The parties said, as a result, the deal is terminated.
Last June, Metapod, which is located in Ålesund in western Norway, said that it would be producing insect flour from grasshoppers and crickets to be used in feeds for the Bergen based group. When Salmon Group requested a briefing on the status of the project this week, it was told the industrial volumes on which the agreement is based cannot be achieved.
A spokesperson for Salmon Group confirmed the insect protein startup had production scale-up challenges.
Launched officially in 2018, Metapod is focused on technology for industrial production of crickets and grasshoppers. According to EU regulation, protein from crickets can be used in fish feed but not, as yet, protein from grasshoppers.
Salmon Group said it truly believed in this investment and was disappointed in how it had turned out. “We will continue to work with alternative raw materials that will further contribute to sustainable production of salmon and trout,” said Jan Olav Langeland, CEO, Salmon Group.

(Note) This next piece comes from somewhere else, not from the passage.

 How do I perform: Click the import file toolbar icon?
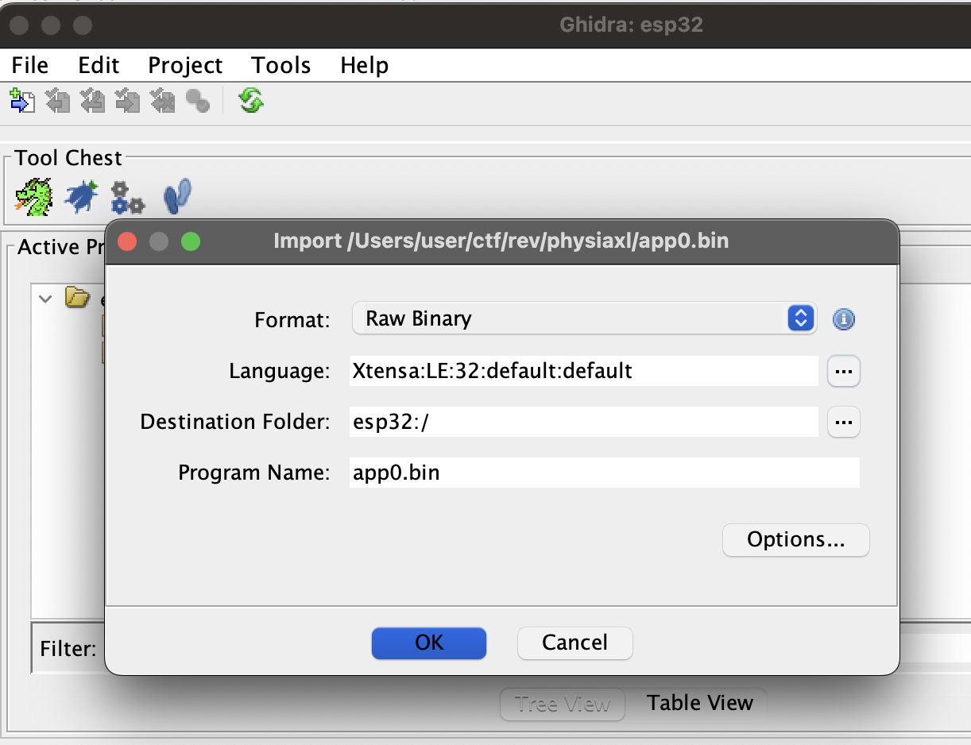(22, 101)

Salmon Group is the world's largest network of local, family-owned fish farming and aquaculture companies, with it representing 12% of the total production volume in Norway. The total production of salmon and trout in the network is 155 000 metric tons, while smolt output is 55 million. Its members purchase around 12% of all fish feed that is sold to salmon and trout farmers in Norway.

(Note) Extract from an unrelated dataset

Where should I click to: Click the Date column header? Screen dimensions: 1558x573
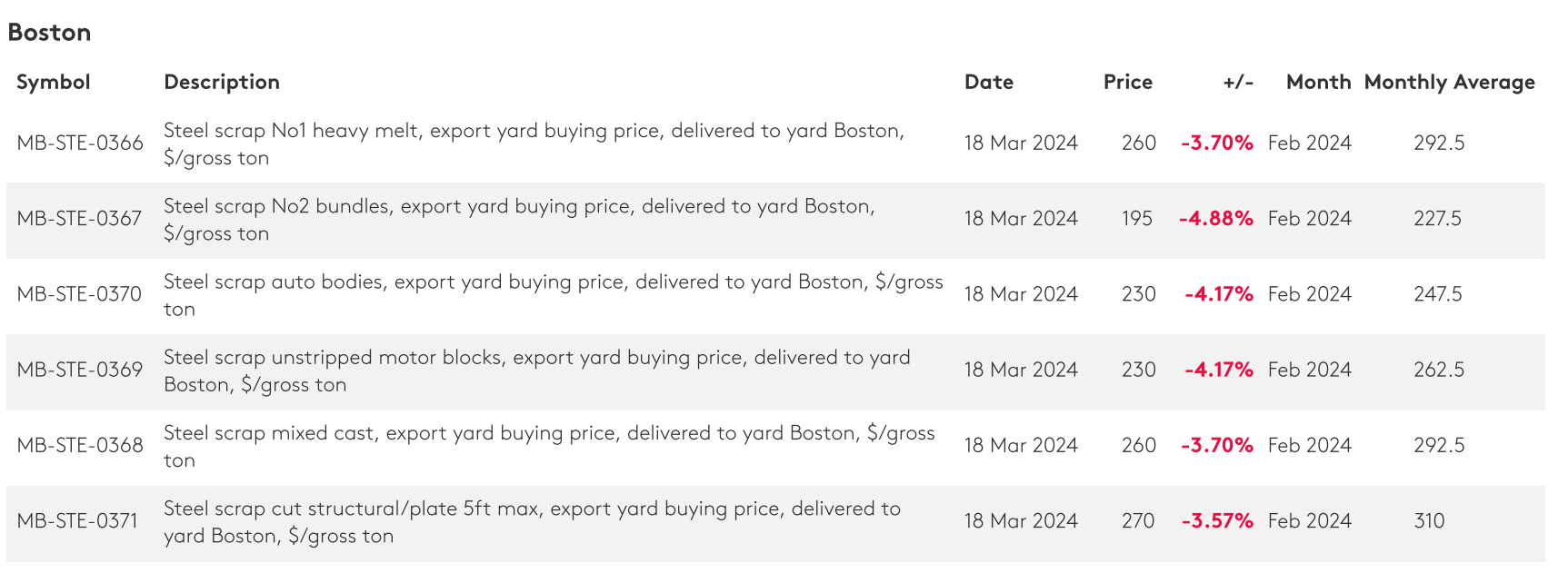tap(989, 82)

The cooperative works systematically on sustainability and fish welfare, and feed is an important key to success in both areas. It has been looking to reduce the carbon footprint of the fish feed it uses over the past few years, and, in that respect, it ended its sourcing of Brazilian soy in 2019 and engaged BioMar in August that year to produce a bespoke environment friendly feed formulation that included an algae derived DHA ingredient.
Metapod did not respond to our request for comment prior to publication.